Collected data entries:
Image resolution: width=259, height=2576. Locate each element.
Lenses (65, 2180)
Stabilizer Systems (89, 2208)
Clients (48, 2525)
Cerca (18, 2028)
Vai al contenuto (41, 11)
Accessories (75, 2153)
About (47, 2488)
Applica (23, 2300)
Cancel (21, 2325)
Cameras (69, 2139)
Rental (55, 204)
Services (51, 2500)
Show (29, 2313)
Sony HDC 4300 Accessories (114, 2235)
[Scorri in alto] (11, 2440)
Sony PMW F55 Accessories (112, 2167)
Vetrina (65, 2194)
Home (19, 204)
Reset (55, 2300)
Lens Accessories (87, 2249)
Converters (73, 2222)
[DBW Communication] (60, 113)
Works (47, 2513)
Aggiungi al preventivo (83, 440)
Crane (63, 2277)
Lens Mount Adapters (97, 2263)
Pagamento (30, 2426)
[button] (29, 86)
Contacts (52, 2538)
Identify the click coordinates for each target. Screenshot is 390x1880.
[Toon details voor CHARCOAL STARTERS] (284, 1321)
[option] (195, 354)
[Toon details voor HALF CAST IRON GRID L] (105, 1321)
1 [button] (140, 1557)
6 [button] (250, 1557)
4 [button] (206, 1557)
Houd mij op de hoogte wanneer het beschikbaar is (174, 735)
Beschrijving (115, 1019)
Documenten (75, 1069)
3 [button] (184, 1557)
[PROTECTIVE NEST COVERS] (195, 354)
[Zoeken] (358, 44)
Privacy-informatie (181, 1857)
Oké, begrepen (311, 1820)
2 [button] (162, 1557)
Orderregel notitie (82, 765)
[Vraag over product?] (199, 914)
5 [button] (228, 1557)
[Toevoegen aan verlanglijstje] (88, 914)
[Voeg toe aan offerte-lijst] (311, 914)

What needs to be done = Every record above needs to be repeated word for word.

Written solution =
Image resolution: width=259, height=2576. Locate each element.
Lenses (65, 2180)
Stabilizer Systems (89, 2208)
Clients (48, 2525)
Cerca (18, 2028)
Vai al contenuto (41, 11)
Accessories (75, 2153)
About (47, 2488)
Applica (23, 2300)
Cancel (21, 2325)
Cameras (69, 2139)
Rental (55, 204)
Services (51, 2500)
Show (29, 2313)
Sony HDC 4300 Accessories (114, 2235)
[Scorri in alto] (11, 2440)
Sony PMW F55 Accessories (112, 2167)
Vetrina (65, 2194)
Home (19, 204)
Reset (55, 2300)
Lens Accessories (87, 2249)
Converters (73, 2222)
[DBW Communication] (60, 113)
Works (47, 2513)
Aggiungi al preventivo (83, 440)
Crane (63, 2277)
Lens Mount Adapters (97, 2263)
Pagamento (30, 2426)
[button] (29, 86)
Contacts (52, 2538)
Identify the click coordinates for each target. Screenshot is 390x1880.
[Toon details voor CHARCOAL STARTERS] (284, 1321)
[option] (195, 354)
[Toon details voor HALF CAST IRON GRID L] (105, 1321)
1 [button] (140, 1557)
6 [button] (250, 1557)
4 [button] (206, 1557)
Houd mij op de hoogte wanneer het beschikbaar is (174, 735)
Beschrijving (115, 1019)
Documenten (75, 1069)
3 [button] (184, 1557)
[PROTECTIVE NEST COVERS] (195, 354)
[Zoeken] (358, 44)
Privacy-informatie (181, 1857)
Oké, begrepen (311, 1820)
2 [button] (162, 1557)
Orderregel notitie (82, 765)
[Vraag over product?] (199, 914)
5 [button] (228, 1557)
[Toevoegen aan verlanglijstje] (88, 914)
[Voeg toe aan offerte-lijst] (311, 914)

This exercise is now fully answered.